I raised a number of issues and posed questions. Subjects covered were:
- The poor performance of the company last year, which I calculated to be a total return of 1.72% (i.e. less than inflation). Total return includes asset growth and dividends of course, and although the company paid out dividends of 12.45p last year representing a yield of 16.5% on the share price at the end of the year (tax free of course), it’s the total return that really matters. Otherwise shareholders are just getting their assets returned to them.
- Inadequate explanation for the poor performance in the Annual Report. It does mention that “one of the larger portfolio companies suffered a write down in value which diluted the overall performance in the financial year, but more explanation would have been preferable.
- The length of service of the board directors. Apart from director Bill Nixon, who represents the fund manager and which I do not accept should be a director simply for that reason, the other three directors including the Chairman have all served since 2004. So this is one of the few companies where I voted against the reappointment of all of them. I made it clear that the board should look at succession and they indicated they may do so.
- The high overhead costs in this VCT – total administration and management expenses I calculated to be 4.0% of net assets at year end, although Bill Nixon disputed this figure.
- There was a suggestion made that with high returns of cash to shareholders last year, and a new fund raising, there might have been some “cash drag” in the performance data.
- I questioned the impact of the new VCT regulations, and Bill Nixon said the market was getting “frothy” with valuations difficult to sustain. The inability to write debentures on investments limits the amount of control they will have in future. The manager has reshaped the investment team to adjust to the new focus – they now have 4 PHDs. They rarely back start-ups and prefer to back teams with successful track records – they don’t “want them to be learning on our money”.

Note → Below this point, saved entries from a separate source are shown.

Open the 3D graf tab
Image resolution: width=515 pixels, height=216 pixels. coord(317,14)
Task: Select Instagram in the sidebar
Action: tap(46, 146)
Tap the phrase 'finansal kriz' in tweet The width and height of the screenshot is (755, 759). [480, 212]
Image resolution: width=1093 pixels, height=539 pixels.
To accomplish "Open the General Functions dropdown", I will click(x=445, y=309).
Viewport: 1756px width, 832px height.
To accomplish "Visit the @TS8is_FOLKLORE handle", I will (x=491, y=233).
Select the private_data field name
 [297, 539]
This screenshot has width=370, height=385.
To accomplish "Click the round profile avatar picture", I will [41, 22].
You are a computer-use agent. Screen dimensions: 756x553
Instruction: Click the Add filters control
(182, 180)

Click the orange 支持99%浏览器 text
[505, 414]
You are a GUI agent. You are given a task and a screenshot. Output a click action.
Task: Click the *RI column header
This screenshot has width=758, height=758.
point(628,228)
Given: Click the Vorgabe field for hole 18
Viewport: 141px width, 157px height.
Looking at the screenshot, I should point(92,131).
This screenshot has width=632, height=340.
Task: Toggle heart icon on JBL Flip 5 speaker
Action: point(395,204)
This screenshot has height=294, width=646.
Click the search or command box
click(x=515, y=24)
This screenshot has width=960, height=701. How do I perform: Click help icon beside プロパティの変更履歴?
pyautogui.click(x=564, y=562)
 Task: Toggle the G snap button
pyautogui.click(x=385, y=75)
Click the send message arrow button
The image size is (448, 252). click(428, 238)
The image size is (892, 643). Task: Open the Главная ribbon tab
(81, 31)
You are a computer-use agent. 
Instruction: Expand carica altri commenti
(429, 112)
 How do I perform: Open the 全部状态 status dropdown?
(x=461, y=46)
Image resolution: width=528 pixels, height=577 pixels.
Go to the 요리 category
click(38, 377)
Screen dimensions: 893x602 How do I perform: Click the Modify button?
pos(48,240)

- Advanced approval from HMRC on new investments is getting better (this has been a major concern for many VCTs of late as it delays closing deals). Now closer to 30 to 40 days. There is also a proposal for a “self-certification” scheme where a qualified independent person gives a positive opinion. This might be of assistance but there are still potential problems if a business is subsequently found not to qualify.
- The company is looking at using the funds raised to make 10 to 12 investments in the current year, so the new rules about what kinds of businesses can be invested in are apparently not proving to be a major problem. But Bill said the result is they are moving from investing in “old” economy companies to “new” economy runs. This is likely to mean that portfolio volatility will increase so overall returns (and hence dividends) may fluctuate more from year to year.
- Bill thought VCTs will raise less money this year so new offerings may be in high demand.
Votes were taken on a show of hands and the proxy counts circulated after the meeting. Only about 10% of shareholders voted which is the typical pathetic turnout these days from private shareholders in such companies. There were substantial votes against one resolution on share buy-backs but apparently this was mainly from one family who may not understand the issues.
In summary this was a useful meeting and worth attending. I am only holding this VCT for historic reasons after Maven took over management of previously problematic VCTs I invested in years ago. Performance has improved as a result but is still not great and high overhead costs would put me off investing more money in it. I am always surprised that such VCTs are able to raise more funds with such apparent ease.